**What needs to be done**
Everything in the records below except the images should be output exactly as written.

=====

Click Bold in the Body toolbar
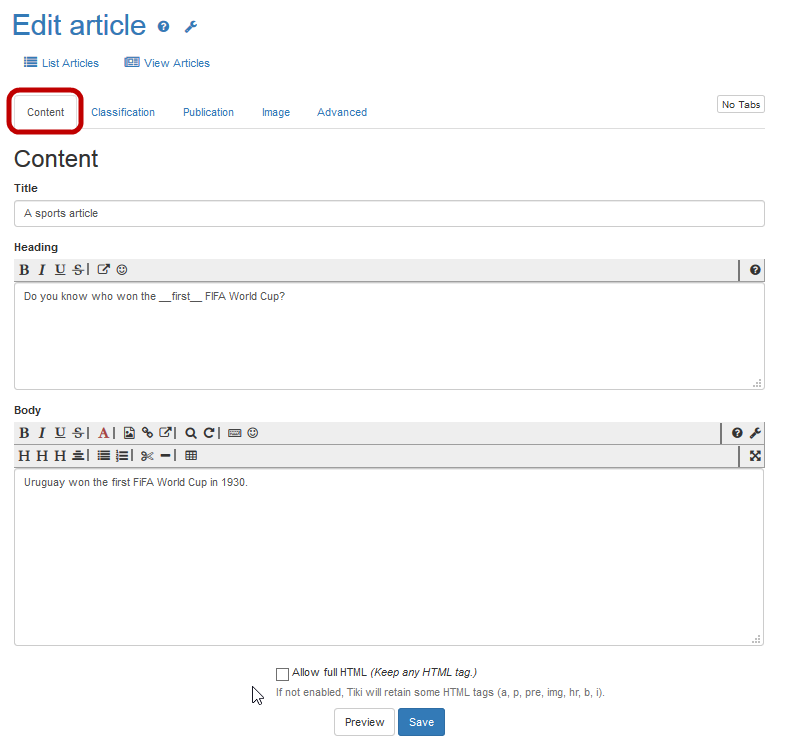The height and width of the screenshot is (742, 785). tap(24, 433)
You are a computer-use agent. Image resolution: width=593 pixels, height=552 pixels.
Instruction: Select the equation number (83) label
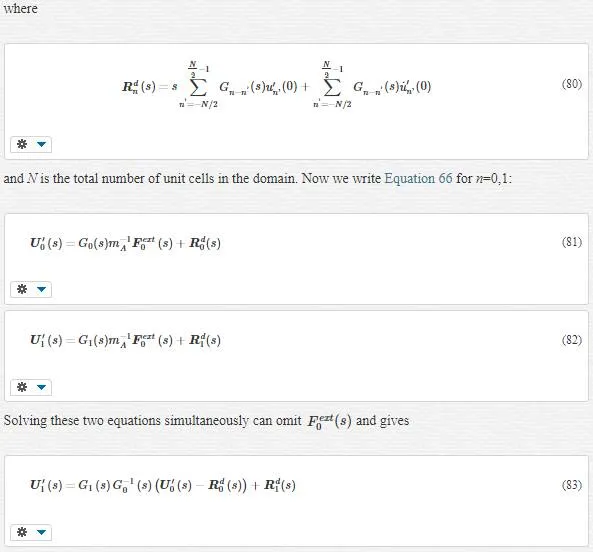572,484
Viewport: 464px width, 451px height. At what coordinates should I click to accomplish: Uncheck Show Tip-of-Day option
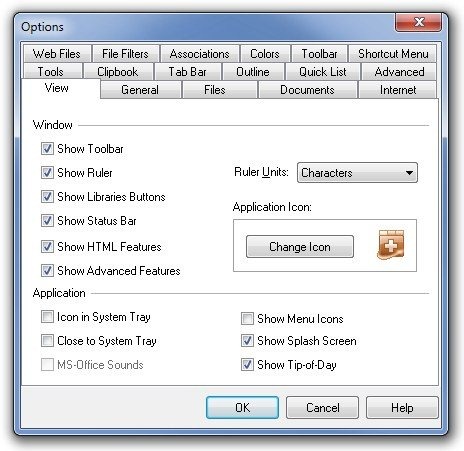click(247, 365)
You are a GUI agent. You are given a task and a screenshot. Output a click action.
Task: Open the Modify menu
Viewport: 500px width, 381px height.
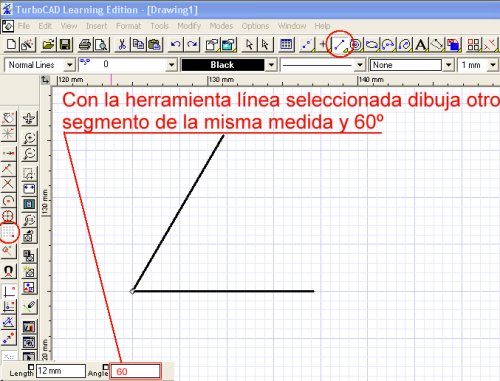click(189, 26)
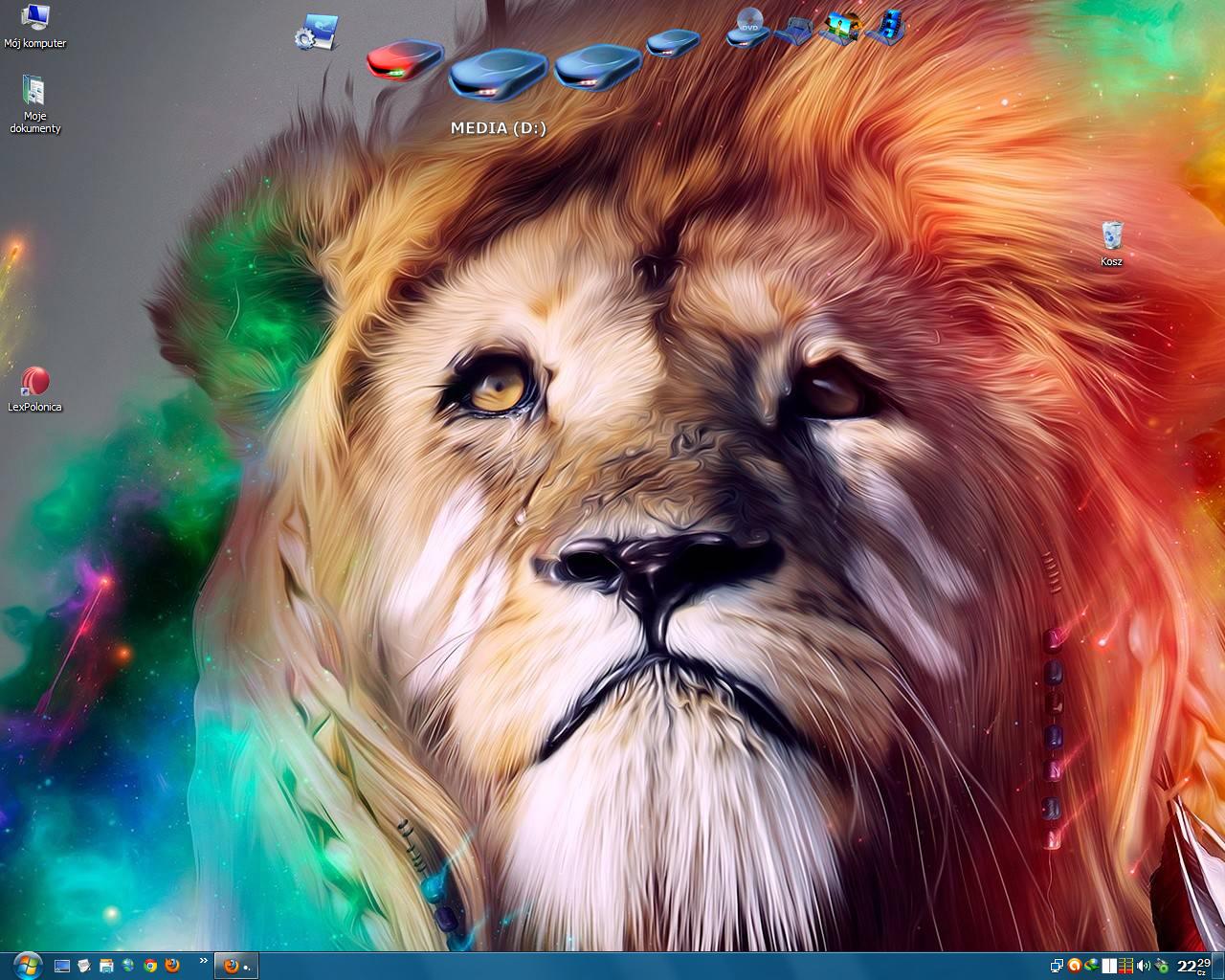This screenshot has height=980, width=1225.
Task: Open the DVD drive icon in the dock
Action: (x=748, y=26)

=====

**Answer space**
Click Bold in the Body toolbar
The height and width of the screenshot is (742, 785). tap(24, 433)
You are a computer-use agent. Image resolution: width=593 pixels, height=552 pixels.
Instruction: Select the equation number (83) label
572,484
Viewport: 464px width, 451px height. At what coordinates should I click to accomplish: Uncheck Show Tip-of-Day option
click(247, 365)
You are a GUI agent. You are given a task and a screenshot. Output a click action.
Task: Open the Modify menu
Viewport: 500px width, 381px height.
click(189, 26)
This screenshot has height=980, width=1225.
Task: Open the DVD drive icon in the dock
Action: (x=748, y=26)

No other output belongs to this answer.